### YOUR GOAL
Write out every record below exactly, so that nothing differs from what is shown.

(Stored items)
———
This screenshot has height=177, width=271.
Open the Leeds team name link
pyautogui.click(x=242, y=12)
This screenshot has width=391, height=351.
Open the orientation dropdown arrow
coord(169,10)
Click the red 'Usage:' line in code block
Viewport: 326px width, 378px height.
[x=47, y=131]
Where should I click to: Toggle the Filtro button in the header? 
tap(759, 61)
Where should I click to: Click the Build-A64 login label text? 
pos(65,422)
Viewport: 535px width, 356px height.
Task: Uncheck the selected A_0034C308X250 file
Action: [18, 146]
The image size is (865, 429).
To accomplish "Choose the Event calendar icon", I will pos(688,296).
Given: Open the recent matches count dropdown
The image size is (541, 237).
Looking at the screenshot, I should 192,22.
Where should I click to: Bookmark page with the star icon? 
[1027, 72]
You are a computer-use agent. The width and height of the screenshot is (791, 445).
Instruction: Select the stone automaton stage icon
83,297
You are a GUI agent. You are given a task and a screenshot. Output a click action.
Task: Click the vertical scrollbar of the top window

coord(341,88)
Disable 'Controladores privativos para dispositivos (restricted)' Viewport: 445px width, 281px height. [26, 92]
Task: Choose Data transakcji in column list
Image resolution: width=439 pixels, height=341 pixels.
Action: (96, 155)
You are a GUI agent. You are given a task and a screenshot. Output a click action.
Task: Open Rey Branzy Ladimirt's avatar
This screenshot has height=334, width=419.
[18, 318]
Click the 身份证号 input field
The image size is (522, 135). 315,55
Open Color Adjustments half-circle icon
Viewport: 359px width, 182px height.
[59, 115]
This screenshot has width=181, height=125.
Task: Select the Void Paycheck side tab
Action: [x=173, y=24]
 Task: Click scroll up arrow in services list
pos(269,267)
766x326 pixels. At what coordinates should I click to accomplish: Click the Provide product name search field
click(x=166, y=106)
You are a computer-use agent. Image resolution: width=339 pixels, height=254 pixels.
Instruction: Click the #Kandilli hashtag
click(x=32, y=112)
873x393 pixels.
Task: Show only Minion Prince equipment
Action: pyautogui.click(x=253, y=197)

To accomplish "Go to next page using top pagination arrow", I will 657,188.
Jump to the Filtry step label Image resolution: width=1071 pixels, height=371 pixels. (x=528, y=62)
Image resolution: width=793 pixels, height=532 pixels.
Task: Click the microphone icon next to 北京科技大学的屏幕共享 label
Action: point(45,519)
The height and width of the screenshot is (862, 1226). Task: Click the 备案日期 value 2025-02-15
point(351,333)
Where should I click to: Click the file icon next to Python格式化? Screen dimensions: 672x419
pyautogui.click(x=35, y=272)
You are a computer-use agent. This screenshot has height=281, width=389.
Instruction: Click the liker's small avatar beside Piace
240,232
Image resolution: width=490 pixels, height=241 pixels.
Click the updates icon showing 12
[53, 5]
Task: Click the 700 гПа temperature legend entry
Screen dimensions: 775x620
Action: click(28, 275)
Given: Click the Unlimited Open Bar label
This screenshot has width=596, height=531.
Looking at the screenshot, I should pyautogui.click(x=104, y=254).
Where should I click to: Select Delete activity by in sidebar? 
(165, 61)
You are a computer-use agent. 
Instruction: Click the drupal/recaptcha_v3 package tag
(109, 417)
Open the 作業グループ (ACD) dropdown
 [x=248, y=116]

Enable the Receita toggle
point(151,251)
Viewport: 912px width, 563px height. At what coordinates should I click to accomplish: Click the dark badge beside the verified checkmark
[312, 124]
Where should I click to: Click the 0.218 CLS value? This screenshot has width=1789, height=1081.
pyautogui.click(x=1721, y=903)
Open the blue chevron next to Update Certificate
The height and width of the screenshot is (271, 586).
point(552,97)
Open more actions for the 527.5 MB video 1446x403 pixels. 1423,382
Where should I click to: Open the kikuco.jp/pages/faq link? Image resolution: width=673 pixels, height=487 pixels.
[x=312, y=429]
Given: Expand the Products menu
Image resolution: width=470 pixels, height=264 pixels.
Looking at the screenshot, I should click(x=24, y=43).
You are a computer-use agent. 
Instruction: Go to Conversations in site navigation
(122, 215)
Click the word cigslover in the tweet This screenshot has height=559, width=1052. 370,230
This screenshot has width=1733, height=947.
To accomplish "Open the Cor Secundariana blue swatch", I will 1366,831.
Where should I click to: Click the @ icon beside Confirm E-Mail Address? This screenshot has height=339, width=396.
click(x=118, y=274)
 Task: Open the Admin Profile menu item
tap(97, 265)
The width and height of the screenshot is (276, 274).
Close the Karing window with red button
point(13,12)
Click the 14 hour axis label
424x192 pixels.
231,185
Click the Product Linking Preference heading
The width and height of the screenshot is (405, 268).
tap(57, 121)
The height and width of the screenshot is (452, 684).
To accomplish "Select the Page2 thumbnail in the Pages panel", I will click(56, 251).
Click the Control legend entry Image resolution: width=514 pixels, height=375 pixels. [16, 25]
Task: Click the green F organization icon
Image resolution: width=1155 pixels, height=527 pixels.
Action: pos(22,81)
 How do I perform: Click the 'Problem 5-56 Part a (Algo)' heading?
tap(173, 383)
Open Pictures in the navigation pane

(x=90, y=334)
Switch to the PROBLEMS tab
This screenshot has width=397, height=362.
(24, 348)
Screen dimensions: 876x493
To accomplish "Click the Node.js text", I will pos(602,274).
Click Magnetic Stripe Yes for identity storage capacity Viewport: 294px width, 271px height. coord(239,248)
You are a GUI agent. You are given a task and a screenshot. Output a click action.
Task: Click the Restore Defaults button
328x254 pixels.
———
### ANSWER SPACE
This screenshot has height=177, width=271.
Open the Leeds team name link
pyautogui.click(x=242, y=12)
This screenshot has width=391, height=351.
Open the orientation dropdown arrow
coord(169,10)
Click the red 'Usage:' line in code block
Viewport: 326px width, 378px height.
[x=47, y=131]
Where should I click to: Toggle the Filtro button in the header? 
tap(759, 61)
Where should I click to: Click the Build-A64 login label text? 
pos(65,422)
Viewport: 535px width, 356px height.
Task: Uncheck the selected A_0034C308X250 file
Action: [18, 146]
The image size is (865, 429).
To accomplish "Choose the Event calendar icon", I will pos(688,296).
Given: Open the recent matches count dropdown
The image size is (541, 237).
Looking at the screenshot, I should 192,22.
Where should I click to: Bookmark page with the star icon? 
[1027, 72]
You are a computer-use agent. The width and height of the screenshot is (791, 445).
Instruction: Select the stone automaton stage icon
83,297
You are a GUI agent. You are given a task and a screenshot. Output a click action.
Task: Click the vertical scrollbar of the top window

coord(341,88)
Disable 'Controladores privativos para dispositivos (restricted)' Viewport: 445px width, 281px height. [26, 92]
Task: Choose Data transakcji in column list
Image resolution: width=439 pixels, height=341 pixels.
Action: (96, 155)
You are a GUI agent. You are given a task and a screenshot. Output a click action.
Task: Open Rey Branzy Ladimirt's avatar
This screenshot has height=334, width=419.
[18, 318]
Click the 身份证号 input field
The image size is (522, 135). 315,55
Open Color Adjustments half-circle icon
Viewport: 359px width, 182px height.
[59, 115]
This screenshot has width=181, height=125.
Task: Select the Void Paycheck side tab
Action: [x=173, y=24]
 Task: Click scroll up arrow in services list
pos(269,267)
766x326 pixels. At what coordinates should I click to accomplish: Click the Provide product name search field
click(x=166, y=106)
You are a computer-use agent. Image resolution: width=339 pixels, height=254 pixels.
Instruction: Click the #Kandilli hashtag
click(x=32, y=112)
873x393 pixels.
Task: Show only Minion Prince equipment
Action: pyautogui.click(x=253, y=197)

To accomplish "Go to next page using top pagination arrow", I will 657,188.
Jump to the Filtry step label Image resolution: width=1071 pixels, height=371 pixels. (x=528, y=62)
Image resolution: width=793 pixels, height=532 pixels.
Task: Click the microphone icon next to 北京科技大学的屏幕共享 label
Action: point(45,519)
The height and width of the screenshot is (862, 1226). Task: Click the 备案日期 value 2025-02-15
point(351,333)
Where should I click to: Click the file icon next to Python格式化? Screen dimensions: 672x419
pyautogui.click(x=35, y=272)
You are a computer-use agent. This screenshot has height=281, width=389.
Instruction: Click the liker's small avatar beside Piace
240,232
Image resolution: width=490 pixels, height=241 pixels.
Click the updates icon showing 12
[53, 5]
Task: Click the 700 гПа temperature legend entry
Screen dimensions: 775x620
Action: click(28, 275)
Given: Click the Unlimited Open Bar label
This screenshot has width=596, height=531.
Looking at the screenshot, I should pyautogui.click(x=104, y=254).
Where should I click to: Select Delete activity by in sidebar? 
(165, 61)
You are a computer-use agent. 
Instruction: Click the drupal/recaptcha_v3 package tag
(109, 417)
Open the 作業グループ (ACD) dropdown
 [x=248, y=116]

Enable the Receita toggle
point(151,251)
Viewport: 912px width, 563px height. At what coordinates should I click to accomplish: Click the dark badge beside the verified checkmark
[312, 124]
Where should I click to: Click the 0.218 CLS value? This screenshot has width=1789, height=1081.
pyautogui.click(x=1721, y=903)
Open the blue chevron next to Update Certificate
The height and width of the screenshot is (271, 586).
point(552,97)
Open more actions for the 527.5 MB video 1446x403 pixels. 1423,382
Where should I click to: Open the kikuco.jp/pages/faq link? Image resolution: width=673 pixels, height=487 pixels.
[x=312, y=429]
Given: Expand the Products menu
Image resolution: width=470 pixels, height=264 pixels.
Looking at the screenshot, I should click(x=24, y=43).
You are a computer-use agent. 
Instruction: Go to Conversations in site navigation
(122, 215)
Click the word cigslover in the tweet This screenshot has height=559, width=1052. 370,230
This screenshot has width=1733, height=947.
To accomplish "Open the Cor Secundariana blue swatch", I will 1366,831.
Where should I click to: Click the @ icon beside Confirm E-Mail Address? This screenshot has height=339, width=396.
click(x=118, y=274)
 Task: Open the Admin Profile menu item
tap(97, 265)
The width and height of the screenshot is (276, 274).
Close the Karing window with red button
point(13,12)
Click the 14 hour axis label
424x192 pixels.
231,185
Click the Product Linking Preference heading
The width and height of the screenshot is (405, 268).
tap(57, 121)
The height and width of the screenshot is (452, 684).
To accomplish "Select the Page2 thumbnail in the Pages panel", I will click(56, 251).
Click the Control legend entry Image resolution: width=514 pixels, height=375 pixels. [16, 25]
Task: Click the green F organization icon
Image resolution: width=1155 pixels, height=527 pixels.
Action: pos(22,81)
 How do I perform: Click the 'Problem 5-56 Part a (Algo)' heading?
tap(173, 383)
Open Pictures in the navigation pane

(x=90, y=334)
Switch to the PROBLEMS tab
This screenshot has width=397, height=362.
(24, 348)
Screen dimensions: 876x493
To accomplish "Click the Node.js text", I will pos(602,274).
Click Magnetic Stripe Yes for identity storage capacity Viewport: 294px width, 271px height. coord(239,248)
You are a GUI agent. You are given a task and a screenshot. Output a click action.
Task: Click the Restore Defaults button
328x254 pixels.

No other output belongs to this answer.